Por Neus. Al final todo empieza y acaba en Neus. Pau Subirós, que escribió el guion con ella… Hicimos una película con Marc Recha [‘Un dia perfecte per volar’, 2015], que rodamos en cinco días, que era un señor y un niño de ocho años. El niño no era actor, es el hijo de Marc Recha, no se había aprendido un papel, era un niño de ocho años. La cosa es que yo le contaba un cuento que él conocía de su padre y era un cuento extravagante, muy largo, pesado… Yo tenía que, no solamente contar el cuento, sino estar con él. El niño tenía una capacidad brutal, pero a veces se aburría, miraba a la cámara, decía que no quería rodar… Pero si tú le decías: “Rob, el gigante salió por la ventana…”. Y como estaba en una edad en la que todavía se dejaba… Había algo ancestral, de los niños, de imaginarse el gigante, aunque no lo viera y se lo creía y le daba cuerpo… Como en el equipo éramos cinco, era muy pequeñito, Neus vino a ayudarnos, a traer los bocadillos y tal… Y después me habló del proyecto este que tenía y que, como iba a rodar con actores no profesionales, le interesaba mucho ese lado que tenía yo de actor-autor, de mensajero o de intermediario entre el director y los actores. Por ejemplo, en vez de cortar la toma si estaba saliendo mal, estar más pendiente de empatizar con el niño para que estuviera vivo y me siguiera el rollo. Y le dije que sí.

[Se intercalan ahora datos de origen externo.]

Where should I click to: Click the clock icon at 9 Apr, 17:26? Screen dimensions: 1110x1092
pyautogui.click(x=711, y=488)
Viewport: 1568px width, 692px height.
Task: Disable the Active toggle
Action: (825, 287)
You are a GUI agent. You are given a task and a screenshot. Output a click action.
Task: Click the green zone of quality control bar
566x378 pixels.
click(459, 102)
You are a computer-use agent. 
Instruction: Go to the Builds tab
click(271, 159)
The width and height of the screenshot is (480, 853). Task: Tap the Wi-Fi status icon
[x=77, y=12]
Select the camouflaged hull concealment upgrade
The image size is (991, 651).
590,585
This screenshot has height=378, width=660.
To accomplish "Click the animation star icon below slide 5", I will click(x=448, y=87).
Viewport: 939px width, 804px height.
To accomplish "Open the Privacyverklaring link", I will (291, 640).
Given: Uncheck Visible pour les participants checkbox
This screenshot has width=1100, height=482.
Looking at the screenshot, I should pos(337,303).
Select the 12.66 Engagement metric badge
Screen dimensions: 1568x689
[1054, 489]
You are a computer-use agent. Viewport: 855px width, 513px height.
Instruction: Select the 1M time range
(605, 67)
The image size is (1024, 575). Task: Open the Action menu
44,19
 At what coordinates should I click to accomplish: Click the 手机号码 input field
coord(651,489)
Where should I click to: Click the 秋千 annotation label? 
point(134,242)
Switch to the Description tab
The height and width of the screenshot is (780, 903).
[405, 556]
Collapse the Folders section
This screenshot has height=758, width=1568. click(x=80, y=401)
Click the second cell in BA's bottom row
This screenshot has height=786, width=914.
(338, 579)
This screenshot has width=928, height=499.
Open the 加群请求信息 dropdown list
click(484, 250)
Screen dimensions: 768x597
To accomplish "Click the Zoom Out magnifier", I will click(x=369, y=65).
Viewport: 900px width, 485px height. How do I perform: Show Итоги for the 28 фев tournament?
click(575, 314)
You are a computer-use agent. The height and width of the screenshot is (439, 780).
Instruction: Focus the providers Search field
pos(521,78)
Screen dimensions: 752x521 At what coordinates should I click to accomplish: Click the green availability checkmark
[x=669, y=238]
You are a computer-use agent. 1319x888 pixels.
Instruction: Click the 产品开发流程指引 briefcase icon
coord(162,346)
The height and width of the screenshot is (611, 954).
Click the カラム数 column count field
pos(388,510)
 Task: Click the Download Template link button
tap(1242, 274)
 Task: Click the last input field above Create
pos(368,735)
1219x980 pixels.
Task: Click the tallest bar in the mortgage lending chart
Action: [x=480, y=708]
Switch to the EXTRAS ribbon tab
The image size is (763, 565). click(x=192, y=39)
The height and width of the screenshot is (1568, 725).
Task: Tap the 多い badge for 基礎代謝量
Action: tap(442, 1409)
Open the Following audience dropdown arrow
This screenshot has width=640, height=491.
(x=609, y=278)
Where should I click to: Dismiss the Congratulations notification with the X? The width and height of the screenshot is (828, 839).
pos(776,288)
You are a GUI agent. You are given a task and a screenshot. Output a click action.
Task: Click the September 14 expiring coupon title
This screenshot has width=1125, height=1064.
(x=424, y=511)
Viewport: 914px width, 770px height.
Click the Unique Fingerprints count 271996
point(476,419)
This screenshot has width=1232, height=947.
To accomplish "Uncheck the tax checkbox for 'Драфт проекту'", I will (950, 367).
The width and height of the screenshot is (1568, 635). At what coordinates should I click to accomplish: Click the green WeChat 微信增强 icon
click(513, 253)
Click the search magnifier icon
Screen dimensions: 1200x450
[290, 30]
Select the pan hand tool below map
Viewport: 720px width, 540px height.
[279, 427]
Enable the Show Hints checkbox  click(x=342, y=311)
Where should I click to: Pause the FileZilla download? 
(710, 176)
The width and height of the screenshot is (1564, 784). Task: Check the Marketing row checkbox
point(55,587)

Menos mal que cuando leíste el guion, te gustó.

¡Claro! Cuando le dije que sí, que me mandara el guion, pensé: “Espero que me guste” porque, aunque el planteamiento esté muy bien, si luego lo lees y no te gusta o ves que no cuadra, que… Es difícil de explicar, con los libros pasa lo mismo, pero tiene que ver con si, cuando lo estás leyendo, notas que hay algo que te llega y que te agarra, lo notas. Y cuando ves que no, que hay cosas que chirrían, que tienes que volver a atrás para porque has perdido el hilo o notas el estilo, notas demasiado la fuerza del autor, que ha querido poner no sé qué o la escritura es demasiado grandilocuente… Pero en este caso, me encantó el guion; lo noté sencillo, muy simple, una historia muy local y a la vez muy universal porque trata de una chica que está descubriendo qué es ser mujer, qué es tener un padre al que no conoce y que es un poco particular…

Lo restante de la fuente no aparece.